— Work to be completed —
Rewrite all of the lines below, replacing "Eyedropper" with "Magic Wand" and leaving everything else unchanged.

[Target pointing data]

'''

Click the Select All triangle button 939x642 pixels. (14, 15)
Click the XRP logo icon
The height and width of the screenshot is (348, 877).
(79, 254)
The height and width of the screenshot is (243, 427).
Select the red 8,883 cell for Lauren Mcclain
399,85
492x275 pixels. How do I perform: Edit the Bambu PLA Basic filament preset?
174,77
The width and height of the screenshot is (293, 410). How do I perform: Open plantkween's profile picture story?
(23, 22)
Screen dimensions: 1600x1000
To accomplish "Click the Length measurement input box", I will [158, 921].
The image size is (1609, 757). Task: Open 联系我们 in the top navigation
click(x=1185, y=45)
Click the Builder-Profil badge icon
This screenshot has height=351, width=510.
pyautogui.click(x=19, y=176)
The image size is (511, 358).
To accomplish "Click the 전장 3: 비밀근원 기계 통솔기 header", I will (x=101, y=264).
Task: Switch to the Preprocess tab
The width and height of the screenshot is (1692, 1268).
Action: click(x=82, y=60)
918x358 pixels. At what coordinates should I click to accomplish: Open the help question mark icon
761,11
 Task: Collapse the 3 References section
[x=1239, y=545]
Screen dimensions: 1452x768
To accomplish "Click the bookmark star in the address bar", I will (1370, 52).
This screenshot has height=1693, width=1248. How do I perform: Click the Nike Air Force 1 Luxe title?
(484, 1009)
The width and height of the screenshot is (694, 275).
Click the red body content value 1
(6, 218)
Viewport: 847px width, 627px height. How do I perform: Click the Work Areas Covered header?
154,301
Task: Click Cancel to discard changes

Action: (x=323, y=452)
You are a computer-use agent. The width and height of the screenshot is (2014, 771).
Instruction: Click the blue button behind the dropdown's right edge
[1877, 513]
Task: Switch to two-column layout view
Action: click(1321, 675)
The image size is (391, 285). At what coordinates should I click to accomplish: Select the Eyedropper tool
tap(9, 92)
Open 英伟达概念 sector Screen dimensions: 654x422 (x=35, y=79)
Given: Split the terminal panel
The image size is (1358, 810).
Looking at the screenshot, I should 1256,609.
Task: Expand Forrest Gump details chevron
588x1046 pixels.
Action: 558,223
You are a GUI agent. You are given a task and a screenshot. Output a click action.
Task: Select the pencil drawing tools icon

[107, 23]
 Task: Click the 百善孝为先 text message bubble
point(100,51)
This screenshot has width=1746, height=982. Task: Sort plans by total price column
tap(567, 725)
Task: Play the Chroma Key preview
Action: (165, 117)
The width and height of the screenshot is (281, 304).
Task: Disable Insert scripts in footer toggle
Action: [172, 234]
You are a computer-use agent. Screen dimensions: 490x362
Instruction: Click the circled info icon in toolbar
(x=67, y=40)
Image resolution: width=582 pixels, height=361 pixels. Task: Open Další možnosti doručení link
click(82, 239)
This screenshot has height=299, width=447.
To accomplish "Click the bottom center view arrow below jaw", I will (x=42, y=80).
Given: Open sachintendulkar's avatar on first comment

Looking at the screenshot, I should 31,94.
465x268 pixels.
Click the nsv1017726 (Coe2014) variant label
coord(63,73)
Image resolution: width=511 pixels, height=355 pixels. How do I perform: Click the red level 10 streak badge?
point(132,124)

'''

— Full output —
Click the Select All triangle button 939x642 pixels. (14, 15)
Click the XRP logo icon
The height and width of the screenshot is (348, 877).
(79, 254)
The height and width of the screenshot is (243, 427).
Select the red 8,883 cell for Lauren Mcclain
399,85
492x275 pixels. How do I perform: Edit the Bambu PLA Basic filament preset?
174,77
The width and height of the screenshot is (293, 410). How do I perform: Open plantkween's profile picture story?
(23, 22)
Screen dimensions: 1600x1000
To accomplish "Click the Length measurement input box", I will [158, 921].
The image size is (1609, 757). Task: Open 联系我们 in the top navigation
click(x=1185, y=45)
Click the Builder-Profil badge icon
This screenshot has height=351, width=510.
pyautogui.click(x=19, y=176)
The image size is (511, 358).
To accomplish "Click the 전장 3: 비밀근원 기계 통솔기 header", I will (x=101, y=264).
Task: Switch to the Preprocess tab
The width and height of the screenshot is (1692, 1268).
Action: click(x=82, y=60)
918x358 pixels. At what coordinates should I click to accomplish: Open the help question mark icon
761,11
 Task: Collapse the 3 References section
[x=1239, y=545]
Screen dimensions: 1452x768
To accomplish "Click the bookmark star in the address bar", I will (1370, 52).
This screenshot has height=1693, width=1248. How do I perform: Click the Nike Air Force 1 Luxe title?
(484, 1009)
The width and height of the screenshot is (694, 275).
Click the red body content value 1
(6, 218)
Viewport: 847px width, 627px height. How do I perform: Click the Work Areas Covered header?
154,301
Task: Click Cancel to discard changes

Action: (x=323, y=452)
You are a computer-use agent. The width and height of the screenshot is (2014, 771).
Instruction: Click the blue button behind the dropdown's right edge
[1877, 513]
Task: Switch to two-column layout view
Action: click(1321, 675)
The image size is (391, 285). At what coordinates should I click to accomplish: Select the Magic Wand tool
tap(9, 92)
Open 英伟达概念 sector Screen dimensions: 654x422 (x=35, y=79)
Given: Split the terminal panel
The image size is (1358, 810).
Looking at the screenshot, I should 1256,609.
Task: Expand Forrest Gump details chevron
588x1046 pixels.
Action: 558,223
You are a GUI agent. You are given a task and a screenshot. Output a click action.
Task: Select the pencil drawing tools icon

[107, 23]
 Task: Click the 百善孝为先 text message bubble
point(100,51)
This screenshot has width=1746, height=982. Task: Sort plans by total price column
tap(567, 725)
Task: Play the Chroma Key preview
Action: (165, 117)
The width and height of the screenshot is (281, 304).
Task: Disable Insert scripts in footer toggle
Action: [172, 234]
You are a computer-use agent. Screen dimensions: 490x362
Instruction: Click the circled info icon in toolbar
(x=67, y=40)
Image resolution: width=582 pixels, height=361 pixels. Task: Open Další možnosti doručení link
click(82, 239)
This screenshot has height=299, width=447.
To accomplish "Click the bottom center view arrow below jaw", I will (x=42, y=80).
Given: Open sachintendulkar's avatar on first comment

Looking at the screenshot, I should 31,94.
465x268 pixels.
Click the nsv1017726 (Coe2014) variant label
coord(63,73)
Image resolution: width=511 pixels, height=355 pixels. How do I perform: Click the red level 10 streak badge?
point(132,124)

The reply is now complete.